In de eerste plaats dat het om beleidsmaatregelen gaat, die rechtstreeks ingrijpen in de digitale wereld. Dat is bijvoorbeeld het geval bij het ‘three strikes’-beleid waarbij internetgebruikers worden afgesloten of afgeknepen (throttling) als zij zich te buiten gaan aan illegaal downloaden en in dit gedrag volharden, ondanks herhaalde waarschuwingen. Bij ‘deep packet inspection’ wordt de inhoud van het berichtenverkeer digitaal op contentgeanalyseerd en gescreend, bijvoorbeeld door opsporingsinstanties en niet alleen om (cyber)pedo’s op te sporen. De ‘panic button’ wordt aangestuurd via een app en maakt onderdeel uit van een zogenoemde ‘circumvention policy … to support the development of new tools that enable citizens to exercise their rights of free expression by circumventing politically motivated censorship’.1xhttp://www.state.gov/secretary/rm/2010/01/135519.htm en http://www.rijksoverheid.nl/documenten-en-publicaties/toespraken/2011/03/24/speech-by-pieter-de-gooijer-at-the-international-digital-economy-accords-idea-brussels-meeting.html
In de tweede plaats hebben ze met elkaar gemeen dat ze nieuw, maar eigenlijk ook weer oud zijn.

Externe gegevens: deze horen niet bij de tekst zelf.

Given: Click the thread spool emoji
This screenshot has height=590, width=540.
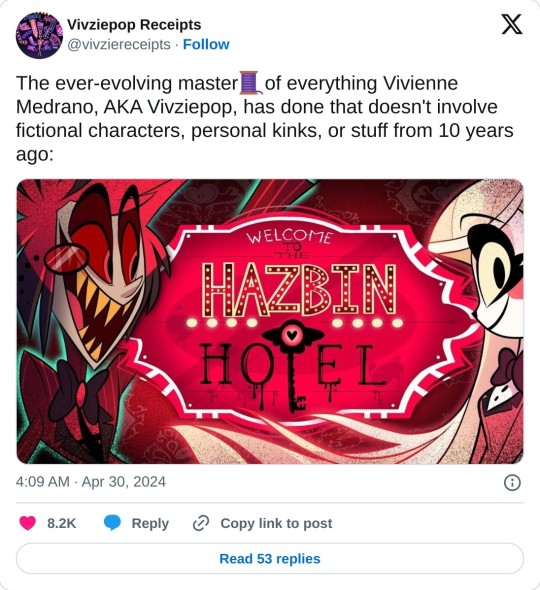Looking at the screenshot, I should (251, 83).
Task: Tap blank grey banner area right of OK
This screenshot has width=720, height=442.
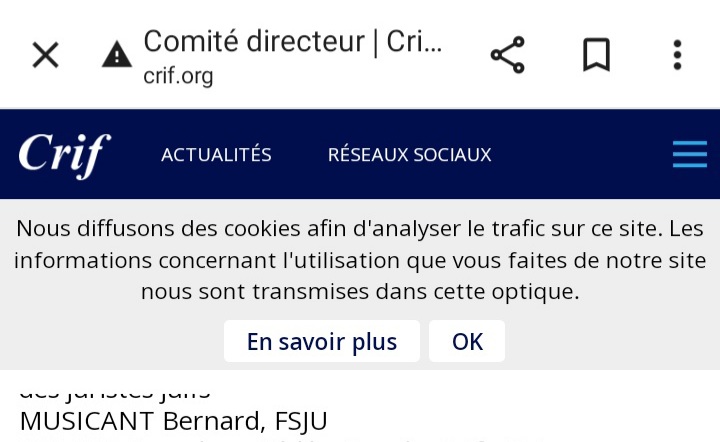Action: tap(610, 342)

Nieuw omdat ze gebruikmaken van internet, oud omdat er vergelijkbare aanpakken in de offline wereld zijn (inspecties bijvoorbeeld, maar ook het ‘three strikes’-beleid, dat oorspronkelijk uit de offline wereld van de criminaliteitsbestrijding in de Verenigde Staten komt).

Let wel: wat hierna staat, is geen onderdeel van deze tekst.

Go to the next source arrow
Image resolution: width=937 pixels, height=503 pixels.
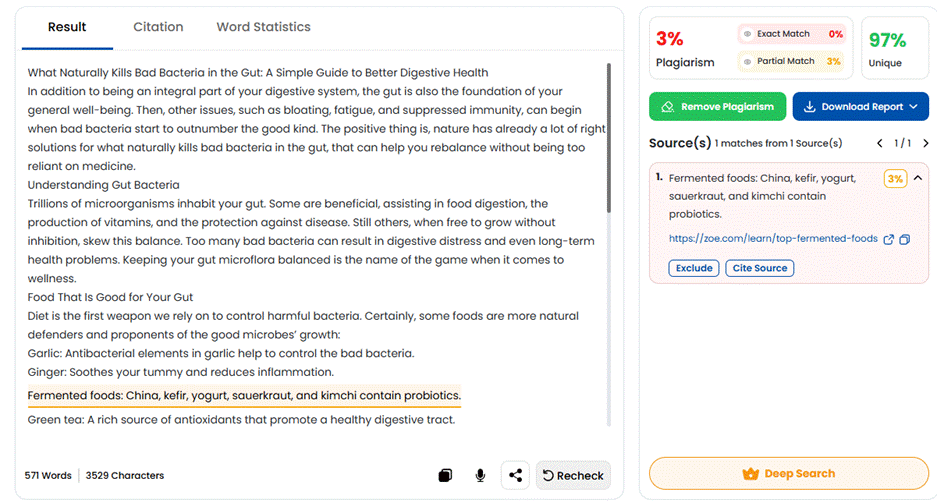[926, 143]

De digitale interventies hebben ten derde gemeenschappelijk dat evaluatoren er slechts in vrij geringe mate geïnteresseerd in zijn. Natuurlijk gebeurt er her en der wat (zeker ook in Nederland) en uiteraard gaat de invoering van de Digitale EU Agenda met zijn ´strategies and programs´ gepaard met evaluaties, maar wie zijn hoopt vestigt op serieuze aandacht voor (impact-)evaluaties in internationalepeer reviewed tijdschriften, komt bedrogen uit.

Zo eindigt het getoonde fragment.